Attachment systems must allow axial movement (vertical translation) and/or angular movement (distal rotation) to consider the difference in compressibility between desmodonts and fibromucosa. The attachment system must ensure retention through an articulated joint between the male and female components [1] .
Spaces allow for the development of a complete removable prosthesis that does not stress residual roots and their periodontal receptors in terms of support, thus eliminating any proprioception that could compromise the occlusal scheme of the complete prosthesis with mandibular displacements in para-centered or eccentric positions. These spacings are 0.2 to 0.3 mm for the gingival festoon and 0.5 mm for the copings and the top of the male parts [8] .

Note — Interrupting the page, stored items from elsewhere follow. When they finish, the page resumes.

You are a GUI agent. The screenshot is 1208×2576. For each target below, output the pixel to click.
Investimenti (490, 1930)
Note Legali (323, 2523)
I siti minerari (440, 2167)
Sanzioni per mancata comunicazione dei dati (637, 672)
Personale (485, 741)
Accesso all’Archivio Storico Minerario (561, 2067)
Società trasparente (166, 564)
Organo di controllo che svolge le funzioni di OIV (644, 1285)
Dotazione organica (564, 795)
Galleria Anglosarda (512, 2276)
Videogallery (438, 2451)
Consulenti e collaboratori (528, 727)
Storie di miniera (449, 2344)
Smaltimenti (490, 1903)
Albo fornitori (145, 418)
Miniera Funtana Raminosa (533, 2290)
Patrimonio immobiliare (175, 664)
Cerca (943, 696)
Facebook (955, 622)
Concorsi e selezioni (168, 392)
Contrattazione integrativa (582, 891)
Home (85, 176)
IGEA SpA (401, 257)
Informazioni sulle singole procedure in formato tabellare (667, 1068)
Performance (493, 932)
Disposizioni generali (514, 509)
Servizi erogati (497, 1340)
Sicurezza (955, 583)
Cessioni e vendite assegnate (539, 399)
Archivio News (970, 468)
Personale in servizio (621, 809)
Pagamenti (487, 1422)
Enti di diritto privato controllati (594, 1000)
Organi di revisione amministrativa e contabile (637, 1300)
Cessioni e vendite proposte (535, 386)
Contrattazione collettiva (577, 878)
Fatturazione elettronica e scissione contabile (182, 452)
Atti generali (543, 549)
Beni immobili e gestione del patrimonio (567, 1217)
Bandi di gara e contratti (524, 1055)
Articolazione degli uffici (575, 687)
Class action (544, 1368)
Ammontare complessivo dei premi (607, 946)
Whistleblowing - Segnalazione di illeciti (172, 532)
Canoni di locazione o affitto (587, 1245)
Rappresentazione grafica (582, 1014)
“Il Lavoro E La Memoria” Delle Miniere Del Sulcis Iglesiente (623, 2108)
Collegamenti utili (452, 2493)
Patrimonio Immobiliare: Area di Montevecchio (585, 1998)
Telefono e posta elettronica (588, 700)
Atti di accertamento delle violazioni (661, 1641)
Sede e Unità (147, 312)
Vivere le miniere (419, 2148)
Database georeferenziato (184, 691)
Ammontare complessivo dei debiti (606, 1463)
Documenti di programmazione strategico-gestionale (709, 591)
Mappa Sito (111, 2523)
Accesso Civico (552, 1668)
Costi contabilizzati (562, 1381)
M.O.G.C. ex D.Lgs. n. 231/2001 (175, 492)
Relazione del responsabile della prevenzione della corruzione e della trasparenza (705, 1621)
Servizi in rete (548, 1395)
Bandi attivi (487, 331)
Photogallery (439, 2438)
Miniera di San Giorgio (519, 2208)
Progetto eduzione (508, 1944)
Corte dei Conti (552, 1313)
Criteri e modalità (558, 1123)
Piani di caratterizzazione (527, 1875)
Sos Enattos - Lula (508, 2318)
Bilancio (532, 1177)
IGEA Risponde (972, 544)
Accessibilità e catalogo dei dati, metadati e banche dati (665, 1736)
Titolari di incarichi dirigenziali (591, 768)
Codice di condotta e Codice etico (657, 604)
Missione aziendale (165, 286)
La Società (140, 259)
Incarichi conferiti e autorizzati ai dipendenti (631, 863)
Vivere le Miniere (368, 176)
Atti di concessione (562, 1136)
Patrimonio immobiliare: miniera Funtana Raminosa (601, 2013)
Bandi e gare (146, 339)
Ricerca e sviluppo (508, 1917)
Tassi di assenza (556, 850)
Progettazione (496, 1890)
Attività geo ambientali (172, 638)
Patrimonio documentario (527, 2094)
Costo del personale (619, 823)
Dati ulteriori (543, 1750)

The periodontal health of retained roots can be maintained if the patient is motivated. Lack of motivation for oral-prosthetic hygiene is a contraindication to overdentures. Ball attachments are easy to brush. However, it is more difficult to maintain hygiene with bar attachment especially in elderly patients with reduced manual dexterity [1] .
Patients need to be instructed about the use of hygiene accessories, and how to properly clean their abutments and prostheses adequately at least twice a day. It is also crucial to educate them about the necessity of taking out their dentures when sleeping [15] .
It is essential to maintain and respect follow-up appointments, during which the clinician checks the occlusion and performs occlusal equilibration, checks the patient’s motivation for hygiene, checks the periodontal and fibromucosal condition of the bearing surfaces, and relines the prostheses.
Successful treatment depends on a number of factors, including the choice of abutment teeth, rigorous execution and mastery of techniques at every stage, and patient motivation.
4. Conclusion
Preserving dental roots is a viable option for improving the retention, stability and optimizing the prosthetic equilibrium of mandibular complete dentures. The use of various techniques to improve prosthetic stability and retention using attachments does not exempt the practitioner from rigorously carrying out the classic steps of complete denture. These must be performed with precision in order to maintain the retention systems and avoid possible therapeutic failure. Equally crucial is the patient’s awareness of the significance of follow-up visits, emphasizing the collaborative role between the practitioner and the patient in ensuring the long-term success of the prosthetic treatment.